Optimismo por posible ampliación del aforo
:format(webp):quality(40)/https://ecosdiarioscdn.eleco.com.ar/media/2021/07/GASTRONOMICOS.jpg)
El cupo adicional sería solo para personas que estén vacunadas al menos con una dosis. Se pretende aplicar en la Provincia
Recientemente, el gobernador bonaerense, Axel Kicillof, dio a conocer la intención del Gobierno de habilitar en los próximos días a restaurantes, bares, clubes, shopping o gimnasios a extender su aforo permitido.
En el caso de los gastronómicos de Necochea, que por estar en fase 3 tienen un aforo permitido del 30%, podrían ampliarlo hasta un 50% pero con la condición de que las personas que ingresen estén vacunadas contra el Covid, con al menos una dosis aplicada hace más de 20 días. Es decir que una vez completado el aforo general, que incluye vacunados y no vacunados de forma indistinta, se sumará un 20% extra de aforo que será únicamente para quienes demuestren estar inmunizados con la primera dosis.

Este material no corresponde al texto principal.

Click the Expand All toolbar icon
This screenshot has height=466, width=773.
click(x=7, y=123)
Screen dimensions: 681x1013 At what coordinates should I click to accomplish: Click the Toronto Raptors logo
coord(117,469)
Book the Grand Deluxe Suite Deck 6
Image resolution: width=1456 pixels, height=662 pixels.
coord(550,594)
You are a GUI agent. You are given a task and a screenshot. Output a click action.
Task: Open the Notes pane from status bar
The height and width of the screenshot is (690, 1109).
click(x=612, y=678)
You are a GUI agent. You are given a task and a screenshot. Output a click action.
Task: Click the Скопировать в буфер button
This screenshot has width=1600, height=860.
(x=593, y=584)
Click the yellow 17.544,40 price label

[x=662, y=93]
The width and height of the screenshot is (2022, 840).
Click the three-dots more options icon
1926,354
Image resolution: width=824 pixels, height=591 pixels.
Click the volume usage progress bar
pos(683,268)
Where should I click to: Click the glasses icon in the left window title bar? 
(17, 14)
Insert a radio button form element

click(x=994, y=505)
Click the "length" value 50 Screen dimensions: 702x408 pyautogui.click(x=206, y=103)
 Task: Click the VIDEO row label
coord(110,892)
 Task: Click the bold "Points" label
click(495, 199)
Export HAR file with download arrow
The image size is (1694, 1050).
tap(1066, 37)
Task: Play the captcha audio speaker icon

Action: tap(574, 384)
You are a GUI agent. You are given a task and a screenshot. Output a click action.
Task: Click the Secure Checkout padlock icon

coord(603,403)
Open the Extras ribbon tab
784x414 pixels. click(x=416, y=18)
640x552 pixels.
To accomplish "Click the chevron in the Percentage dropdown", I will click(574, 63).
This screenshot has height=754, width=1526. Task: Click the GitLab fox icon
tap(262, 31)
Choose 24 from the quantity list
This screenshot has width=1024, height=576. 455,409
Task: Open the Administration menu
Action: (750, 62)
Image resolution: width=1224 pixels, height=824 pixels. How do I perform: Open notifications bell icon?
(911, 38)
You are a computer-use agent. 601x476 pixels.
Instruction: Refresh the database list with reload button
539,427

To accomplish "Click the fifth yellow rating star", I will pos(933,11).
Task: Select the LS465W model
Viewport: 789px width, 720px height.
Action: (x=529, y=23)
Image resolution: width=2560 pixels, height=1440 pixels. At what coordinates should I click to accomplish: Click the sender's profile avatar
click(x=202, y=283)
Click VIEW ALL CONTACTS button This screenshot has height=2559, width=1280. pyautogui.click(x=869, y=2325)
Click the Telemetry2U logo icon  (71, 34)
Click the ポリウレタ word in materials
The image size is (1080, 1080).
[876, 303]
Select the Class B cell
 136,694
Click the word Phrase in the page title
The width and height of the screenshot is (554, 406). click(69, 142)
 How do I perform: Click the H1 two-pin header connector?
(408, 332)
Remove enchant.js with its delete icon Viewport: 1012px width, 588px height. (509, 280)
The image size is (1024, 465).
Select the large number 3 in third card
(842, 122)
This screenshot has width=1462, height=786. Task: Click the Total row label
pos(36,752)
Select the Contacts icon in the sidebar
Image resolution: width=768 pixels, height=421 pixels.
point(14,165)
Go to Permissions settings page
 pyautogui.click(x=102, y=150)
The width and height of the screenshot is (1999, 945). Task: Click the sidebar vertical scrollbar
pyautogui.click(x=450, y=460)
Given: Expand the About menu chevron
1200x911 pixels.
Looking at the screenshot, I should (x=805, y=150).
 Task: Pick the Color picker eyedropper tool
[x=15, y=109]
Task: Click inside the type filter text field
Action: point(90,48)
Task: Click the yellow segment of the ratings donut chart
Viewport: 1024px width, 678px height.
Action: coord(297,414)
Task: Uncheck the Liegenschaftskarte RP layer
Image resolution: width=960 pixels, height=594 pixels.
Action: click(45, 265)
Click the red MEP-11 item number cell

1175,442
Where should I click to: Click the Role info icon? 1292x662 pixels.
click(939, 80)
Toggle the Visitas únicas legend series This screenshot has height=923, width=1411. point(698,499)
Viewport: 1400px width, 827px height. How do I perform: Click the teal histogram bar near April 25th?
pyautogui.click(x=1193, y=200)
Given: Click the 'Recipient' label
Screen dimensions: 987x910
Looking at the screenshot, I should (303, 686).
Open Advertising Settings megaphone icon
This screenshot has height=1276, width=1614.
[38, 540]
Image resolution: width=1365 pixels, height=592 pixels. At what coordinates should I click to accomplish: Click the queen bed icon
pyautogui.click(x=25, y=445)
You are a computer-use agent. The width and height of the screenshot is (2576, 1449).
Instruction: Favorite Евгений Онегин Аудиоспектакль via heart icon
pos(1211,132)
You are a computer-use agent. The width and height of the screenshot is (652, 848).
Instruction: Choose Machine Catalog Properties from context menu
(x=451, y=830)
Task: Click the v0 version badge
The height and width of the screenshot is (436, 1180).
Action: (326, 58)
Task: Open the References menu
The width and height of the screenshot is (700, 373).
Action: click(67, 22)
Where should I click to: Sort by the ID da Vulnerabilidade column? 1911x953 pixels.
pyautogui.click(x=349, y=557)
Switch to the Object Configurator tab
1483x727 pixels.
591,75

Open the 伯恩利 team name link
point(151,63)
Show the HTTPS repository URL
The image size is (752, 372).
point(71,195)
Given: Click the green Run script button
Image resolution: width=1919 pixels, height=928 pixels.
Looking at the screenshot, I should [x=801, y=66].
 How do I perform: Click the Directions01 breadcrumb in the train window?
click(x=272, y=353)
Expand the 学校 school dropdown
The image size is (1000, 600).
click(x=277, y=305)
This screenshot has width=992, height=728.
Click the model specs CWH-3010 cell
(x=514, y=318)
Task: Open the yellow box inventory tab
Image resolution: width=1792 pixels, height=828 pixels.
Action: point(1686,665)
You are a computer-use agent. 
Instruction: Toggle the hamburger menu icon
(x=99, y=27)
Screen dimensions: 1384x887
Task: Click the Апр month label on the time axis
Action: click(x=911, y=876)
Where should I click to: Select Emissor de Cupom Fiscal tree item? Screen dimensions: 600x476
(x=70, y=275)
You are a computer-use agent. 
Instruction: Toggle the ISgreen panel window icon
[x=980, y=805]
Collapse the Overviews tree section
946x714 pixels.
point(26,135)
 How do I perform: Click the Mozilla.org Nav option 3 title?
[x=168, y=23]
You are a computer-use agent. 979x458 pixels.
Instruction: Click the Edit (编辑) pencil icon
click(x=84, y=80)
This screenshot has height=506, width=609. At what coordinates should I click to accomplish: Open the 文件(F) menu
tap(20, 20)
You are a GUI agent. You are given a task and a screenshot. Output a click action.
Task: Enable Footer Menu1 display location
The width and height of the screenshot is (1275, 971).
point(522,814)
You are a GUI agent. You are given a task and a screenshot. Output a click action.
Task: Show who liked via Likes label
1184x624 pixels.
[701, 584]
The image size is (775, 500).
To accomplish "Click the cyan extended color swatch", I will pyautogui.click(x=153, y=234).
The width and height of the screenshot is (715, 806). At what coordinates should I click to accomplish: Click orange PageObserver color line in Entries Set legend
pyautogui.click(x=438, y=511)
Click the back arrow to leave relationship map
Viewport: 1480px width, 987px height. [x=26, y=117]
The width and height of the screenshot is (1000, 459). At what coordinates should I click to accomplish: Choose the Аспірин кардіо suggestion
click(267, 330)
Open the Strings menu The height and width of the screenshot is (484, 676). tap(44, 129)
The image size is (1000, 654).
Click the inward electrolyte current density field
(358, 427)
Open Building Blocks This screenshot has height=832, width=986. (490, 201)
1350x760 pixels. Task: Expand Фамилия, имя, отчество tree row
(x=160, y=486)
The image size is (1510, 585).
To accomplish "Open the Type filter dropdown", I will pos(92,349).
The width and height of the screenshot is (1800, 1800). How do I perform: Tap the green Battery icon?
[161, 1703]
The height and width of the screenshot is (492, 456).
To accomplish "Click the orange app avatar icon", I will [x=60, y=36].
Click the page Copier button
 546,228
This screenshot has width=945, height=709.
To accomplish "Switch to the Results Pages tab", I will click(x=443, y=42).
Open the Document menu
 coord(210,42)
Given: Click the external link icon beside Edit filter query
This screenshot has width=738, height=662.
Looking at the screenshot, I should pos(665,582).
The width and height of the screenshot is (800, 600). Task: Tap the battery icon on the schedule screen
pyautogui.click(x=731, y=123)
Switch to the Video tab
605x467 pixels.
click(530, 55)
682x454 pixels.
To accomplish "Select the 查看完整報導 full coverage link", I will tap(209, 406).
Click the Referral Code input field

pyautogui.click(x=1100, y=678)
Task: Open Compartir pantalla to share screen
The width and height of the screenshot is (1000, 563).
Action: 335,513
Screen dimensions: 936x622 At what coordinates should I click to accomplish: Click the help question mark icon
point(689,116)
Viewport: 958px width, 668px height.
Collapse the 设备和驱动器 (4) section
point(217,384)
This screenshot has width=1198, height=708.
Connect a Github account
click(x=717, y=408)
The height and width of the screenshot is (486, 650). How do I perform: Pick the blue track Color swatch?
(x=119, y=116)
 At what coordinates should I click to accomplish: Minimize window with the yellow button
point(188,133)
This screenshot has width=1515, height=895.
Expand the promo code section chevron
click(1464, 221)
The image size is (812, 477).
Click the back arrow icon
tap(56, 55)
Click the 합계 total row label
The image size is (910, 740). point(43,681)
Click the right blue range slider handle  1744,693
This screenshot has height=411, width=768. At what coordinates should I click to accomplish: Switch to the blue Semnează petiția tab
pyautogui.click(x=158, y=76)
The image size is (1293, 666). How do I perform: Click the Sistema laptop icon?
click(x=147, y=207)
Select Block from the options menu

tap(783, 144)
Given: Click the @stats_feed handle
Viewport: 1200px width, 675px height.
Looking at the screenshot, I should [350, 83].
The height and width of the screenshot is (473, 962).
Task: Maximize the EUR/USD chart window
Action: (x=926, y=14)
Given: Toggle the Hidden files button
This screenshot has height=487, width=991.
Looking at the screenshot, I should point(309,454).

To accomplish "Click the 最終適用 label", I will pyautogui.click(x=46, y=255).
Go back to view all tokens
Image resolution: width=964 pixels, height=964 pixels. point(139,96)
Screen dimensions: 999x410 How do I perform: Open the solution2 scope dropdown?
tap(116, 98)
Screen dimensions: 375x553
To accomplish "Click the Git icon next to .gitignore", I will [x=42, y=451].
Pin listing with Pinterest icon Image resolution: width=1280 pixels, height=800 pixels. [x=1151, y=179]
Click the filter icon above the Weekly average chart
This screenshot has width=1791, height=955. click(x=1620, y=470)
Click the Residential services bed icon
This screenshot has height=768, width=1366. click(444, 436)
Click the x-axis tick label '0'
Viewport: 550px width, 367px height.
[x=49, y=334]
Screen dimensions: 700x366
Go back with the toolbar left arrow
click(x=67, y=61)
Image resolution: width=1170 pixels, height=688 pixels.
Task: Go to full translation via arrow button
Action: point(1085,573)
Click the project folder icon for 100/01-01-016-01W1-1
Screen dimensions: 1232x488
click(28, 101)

En el caso de Francia, una medida similar, aunque más restrictiva, tiene un amplio respaldo de la población y llevó a muchos franceses a pedir turno para vacunarse, tal como ocurrió en la localidad bonaerense de Chacabuco, que fue pionera en esta iniciativa (incluso antes que Francia), estableciendo el 18 de junio de 2021 la implementación de un “pasaporte” para permitir el ingreso a bares, restaurantes y gimnasios a los vacunados y a los que tuvieron coronavirus en los últimos tres meses. En Chacabuco, desde el Gobierno municipal señalaron que también les ha dado buenos resultados, no solo para estimular a la vacunación sino también para estimular a esos sectores económicos que estaban devastados por la pandemia.
Las opiniones
“Yo creo que todo lo que sume y sea en vistas de flexibilizar las medidas que tomaron, es bueno”, dijo Martín Gaitán, que se mostró optimista porque estas vacaciones ha visto un incremento de movimiento en su local y esto podría ayudarlo más.
No obstante, también señaló que “de alguna manera u otra los va a obligar a ellos a acelerar la vacunación también. Nos van a dar una solución pero también se van a meter en otro problema pero todo lo que sea avanzar a una mayor eliminación de las restricciones, es bueno”.
Por otro lado, Gaitán destacó que es de suma importancia ir apuntando al manejo que habrá en el verano porque “la ciudad no va a resistir otro verano sin temporada”.
Respecto a la tarea de controlar, explicó que no cree que vaya a ser algo difícil porque la gente ya se ha acostumbrado a ingresar a los locales gastronómicos y esperar al lado de la puerta a que un mozo le asigne el lugar, a diferencia de lo que se hacía antes de la pandemia, cuando cada uno se ubicaba donde quería.
Por su parte, Alberto Salvador señaló que ve “sanitariamente correcta” la iniciativa y que “es una forma de frenar un poco el virus” y que “no tendría problema de exigir” en su negocio que “todo el personal y todos los clientes deban estar vacunados para ingresar”. “Hay que incentivar que la gente se vacune y nosotros tenemos que estar dispuestos a colaborar”, concluyó.
Un control que no nos corresponde
José Luis De Gregorio manifestó que “es fantástico y económicamente necesario que se abra la gastronomía” pero que “no pueden ser los gastronómicos los controladores de la vacunación”. “Es algo que nos excede, un exceso de control en una actividad en la que el personal no tiene esa facultad. ¿Cómo hacemos nosotros para controlar quién está vacunado o no?”, dijo De Gregorio, quien también manifestó que “es necesario sincerarse” porque “para el Día del Amigo muy pocos locales respetaron el aforo” y que lo mismo pasó el fin de semana anterior.
“Es como cuando la Argentina ganó la Copa América, la ansiedad del festejo y de salir te supera. Todos tenemos ganas de festejar y se juntaban mesas de cinco o siete personas, una al lado de la otra. Hemos tenido ya una cuarentena demasiado larga”, opinó el comerciante, y agregó que “el control que se hace desde la Municipalidad es muy relativo porque se necesita gente permanentemente vigilando y no se puede”.
Finalmente, si bien dijo que todo alivio de las restricciones es bueno, planteó que sería un inconveniente en caso de que una familia o un grupo de personas llegue al restaurante y no puedan entrar porque hay menores de 18 años (aun no vacunados) o porque hay alguien que todavía no tiene ni una dosis. “En ese caso todo el grupo de va a ir y va a ser peor, pero será una cuestión de prueba y error, como se está haciendo con todo”, concluyó José Luis De Gregorio.